もののけ話集

ロジーヌ

河童の皿(1)

 相撲を取らんか。

 唐突にそう言われ、太郎は驚き、手元の魚籠を落としてしまった。ああ、魚が逃げてしまう。そう慌てて手を伸ばしたが、ろくに肉も付いていない痩せた子供の腕力を、魚は全力で振り切り、ぴちぴちと器用に跳ねて、その勢いのままに川へ落ち、流れ泳いで行った。

 せっかく釣れたのに。太郎がそう溜め息を吐くと、河童は笑った。

 魚なんぞ、いつでも捕れるだろう。

 その嗄れた声は妙に太郎の癇にさわり、怒りに任せて体をぶつけた太郎は、思いがけず河童と相撲をとる格好になった。

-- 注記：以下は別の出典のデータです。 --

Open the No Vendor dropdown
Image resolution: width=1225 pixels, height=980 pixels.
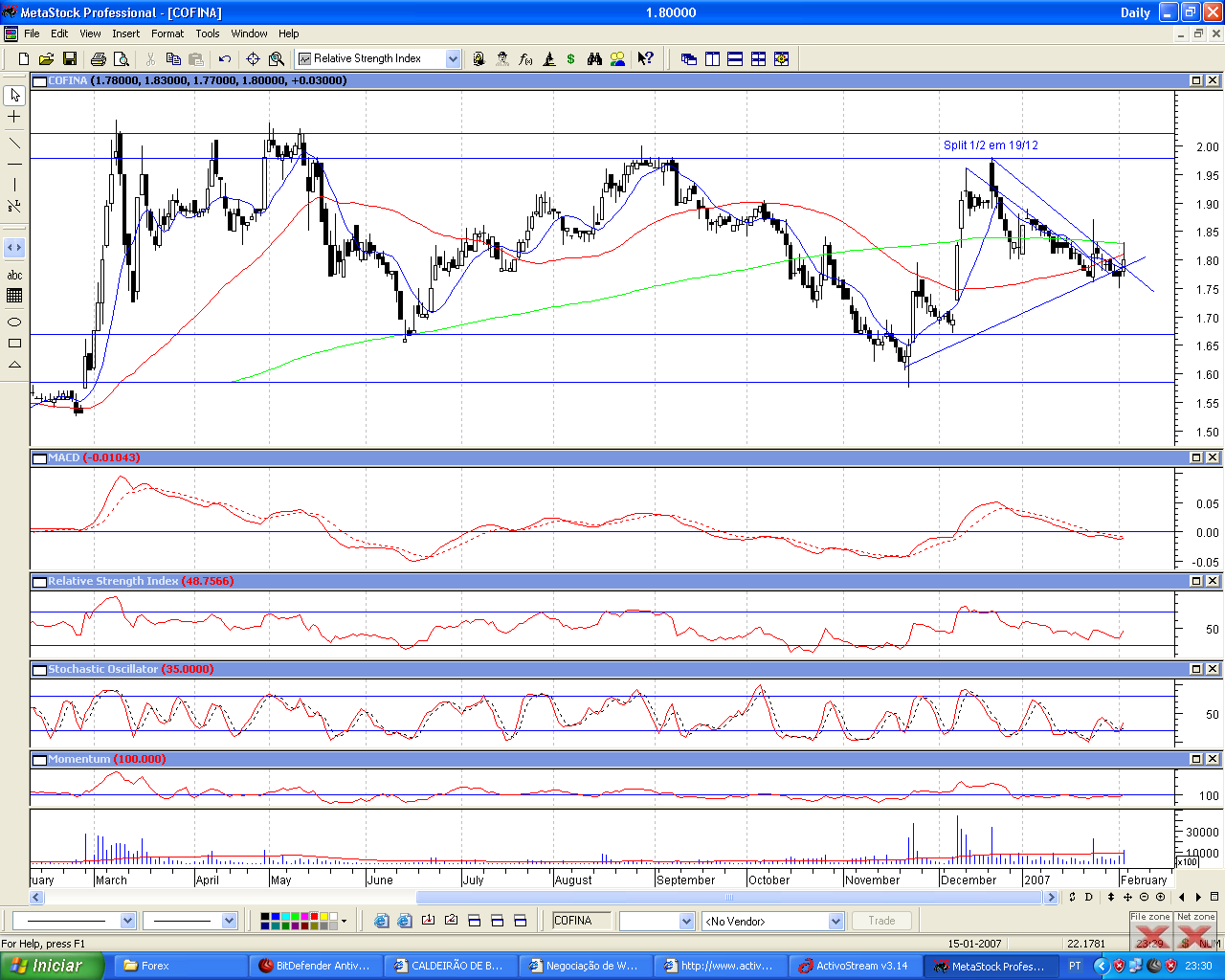tap(835, 921)
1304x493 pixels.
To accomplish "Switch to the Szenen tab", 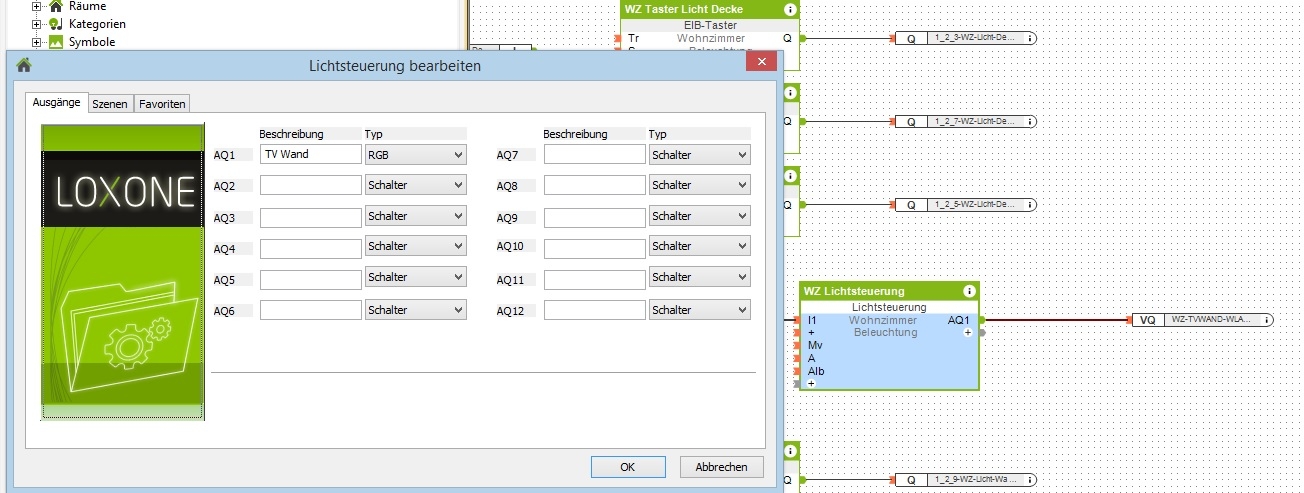I will 110,103.
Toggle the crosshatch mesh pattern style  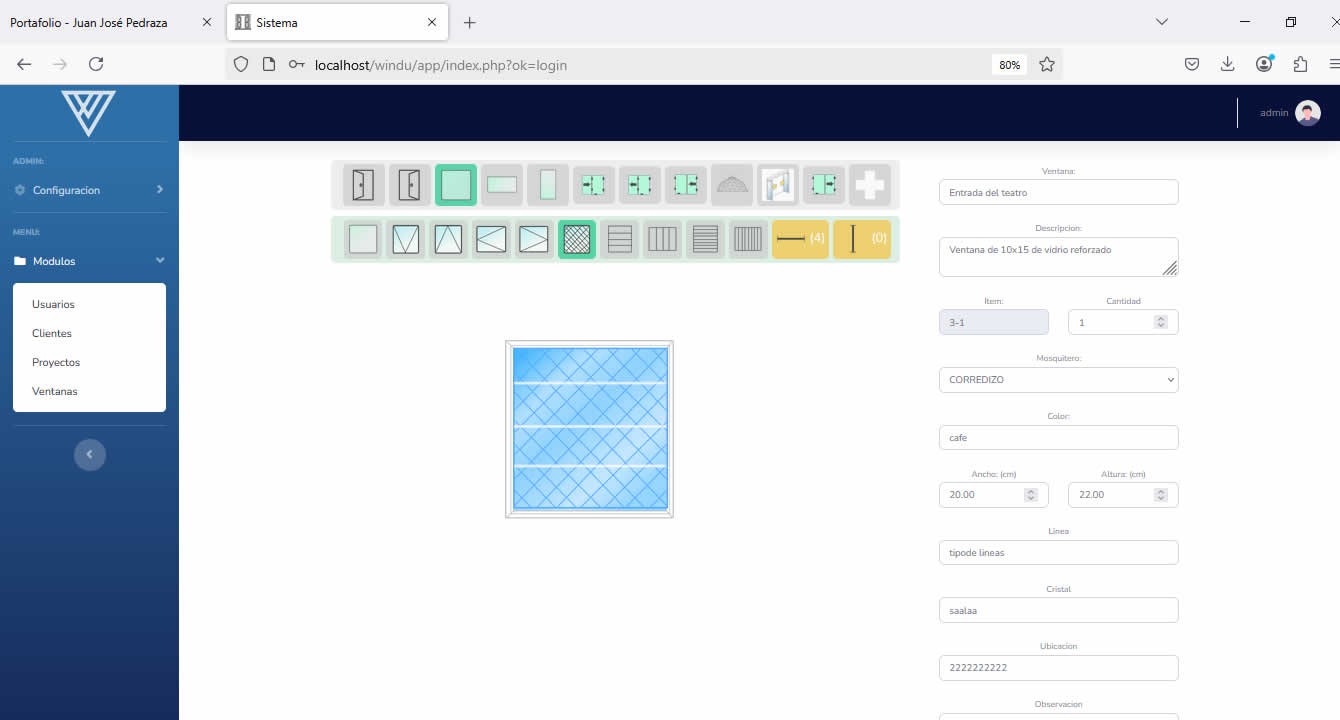tap(577, 240)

 太郎は4つ。河童も小柄とはいえ、1尺ほど身丈が違う。えいや、せい、など楽しそうに河童は声を上げるが、太郎は顔を真っ赤にして必死に抵抗する。がっぷり四つに組んでいるはずだが、そもそも河童の体はぬめりとしていて上手く掴めない。

 汗だくになり、ふうとひと息ついた拍子に太郎の体からは力が抜けて、その隙を待ち構えていた河童は両の腕を回した。太郎はどうと派手な音を立てて背中から地面へ叩きつけられ、息を詰まらせる。

 おいの勝ちじゃな。

 河童はからからと陽気に笑った。

 痛む背中をさすりながら起きあがろうとした太郎は、その剽軽な顔を軽く睨み、そして村の大人達が言っていた事を思い出した。河童と相撲を取るな。負けたら尻子玉を抜かれるぞ、と。

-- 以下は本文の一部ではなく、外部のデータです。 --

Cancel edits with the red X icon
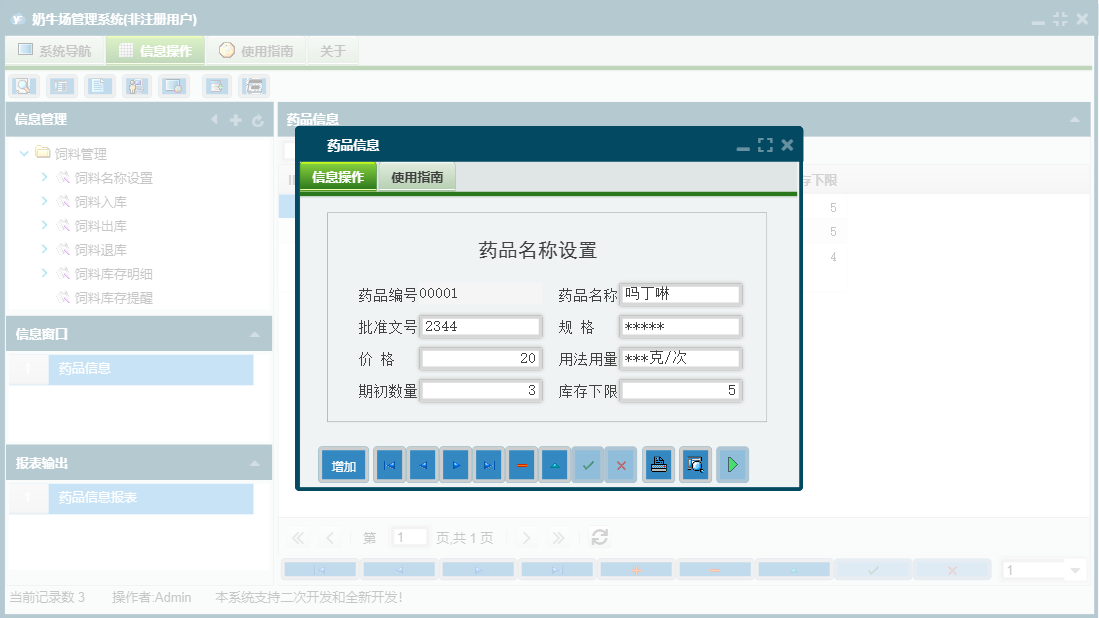 (620, 464)
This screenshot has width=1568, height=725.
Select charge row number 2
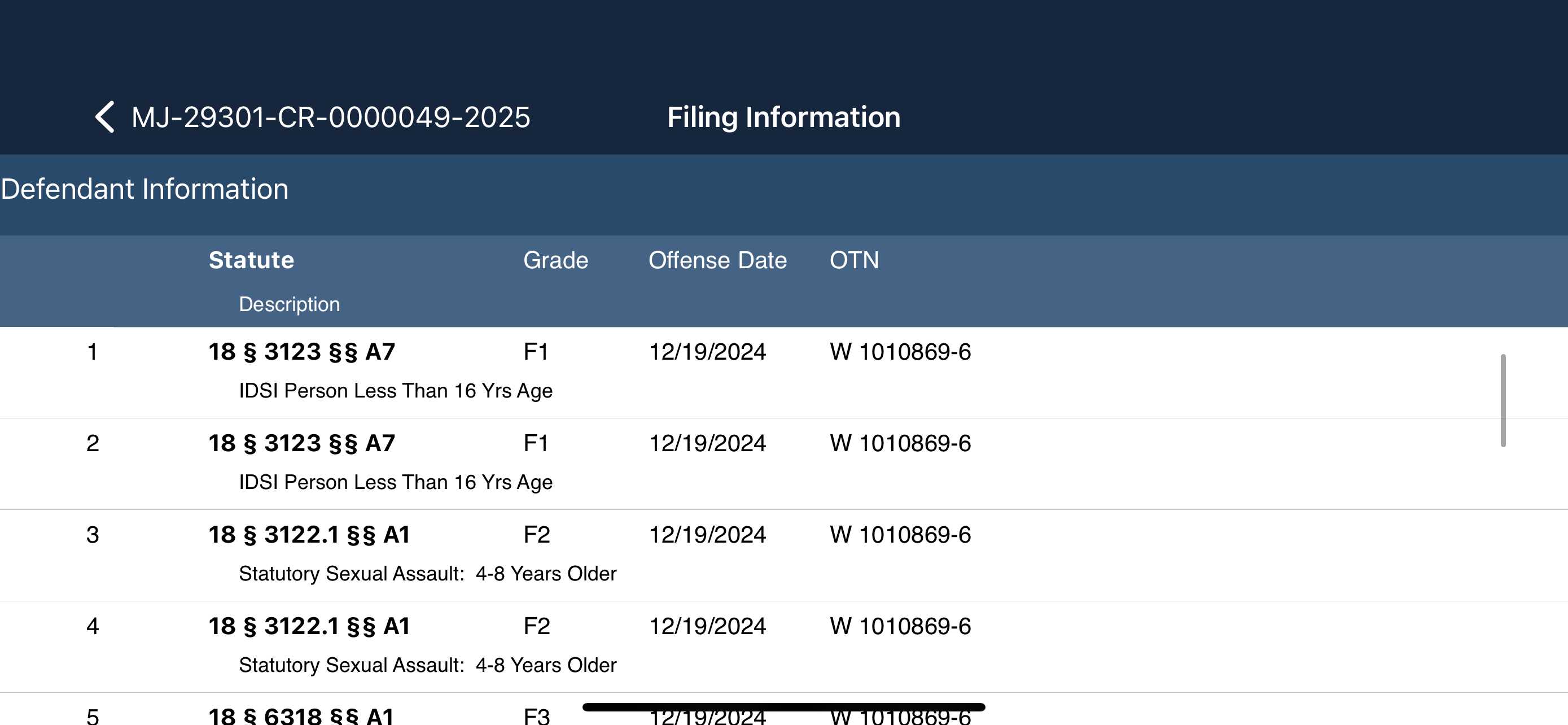[x=784, y=464]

 わあ、と思わず涙目になった太郎を見て、慌てたのは河童だ。なんじゃ、おいが虐めたみたいじゃろう。よしよし、ああ、泣くな。そうか、尻子玉を取られるかと思うとるんじゃな、いやいやおいは、そんなものは取らん。安心せえ。

 そこまで聞いても、太郎はまだ泣いている。どうしよう、尻子玉を抜かれたら死ぬんじゃろう、怖いよう、と。

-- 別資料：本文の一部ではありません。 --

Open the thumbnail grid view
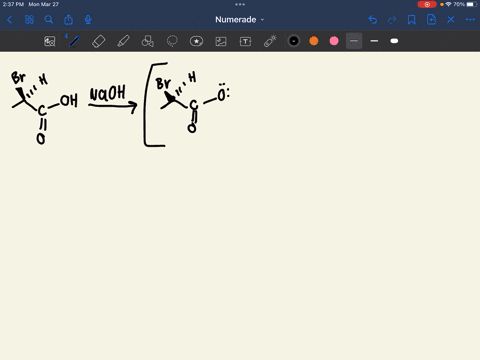480x360 pixels. coord(29,20)
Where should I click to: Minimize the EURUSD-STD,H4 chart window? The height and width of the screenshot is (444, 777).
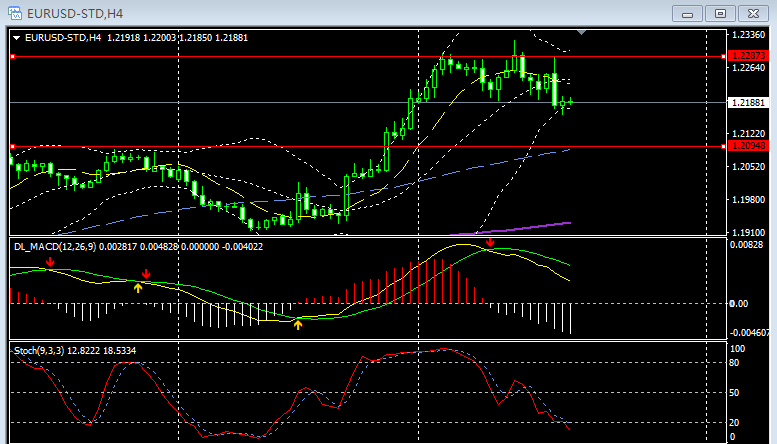click(x=686, y=13)
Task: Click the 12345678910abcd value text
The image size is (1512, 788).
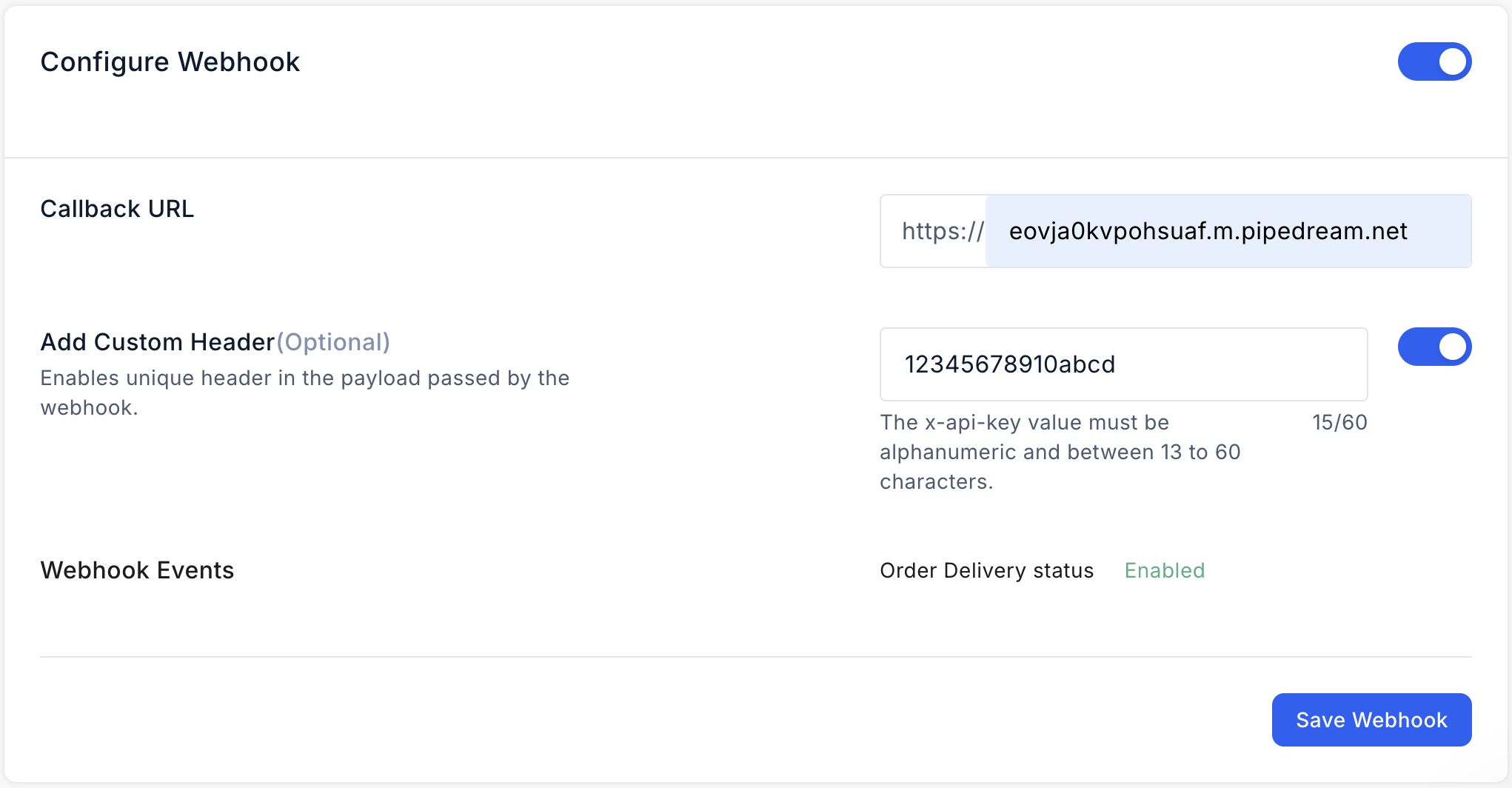Action: click(1010, 364)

 河童は更に困り、どうしようかと考えた。すると太郎の魚籠が目に止まり、これだ、と川へざぶざぶ入る。ぴしゃんぴしゃんと水音がするので、太郎が何事かと見ると、河童が水面を叩いている。不思議なことに、河童が触れてもいないのに、魚がひとりでに魚籠へ入るのだ。太郎が目を丸くしていると、魚で一杯になった魚籠が目の前に差し出された。

 ほうら、これで親にも申し訳がたつじゃろう。

 河童はけけっと笑い、魚籠を太郎の胸元にずいと押し付けた。ありがとう、とやっと言葉を発した太郎に、河童は、また来いよ、と声をかける。また相撲を取ろう、と。

 うん、と太郎が首を縦に振り終わる前に、河童はざぶんと川に飛び込み、そのまま上がって来なかった。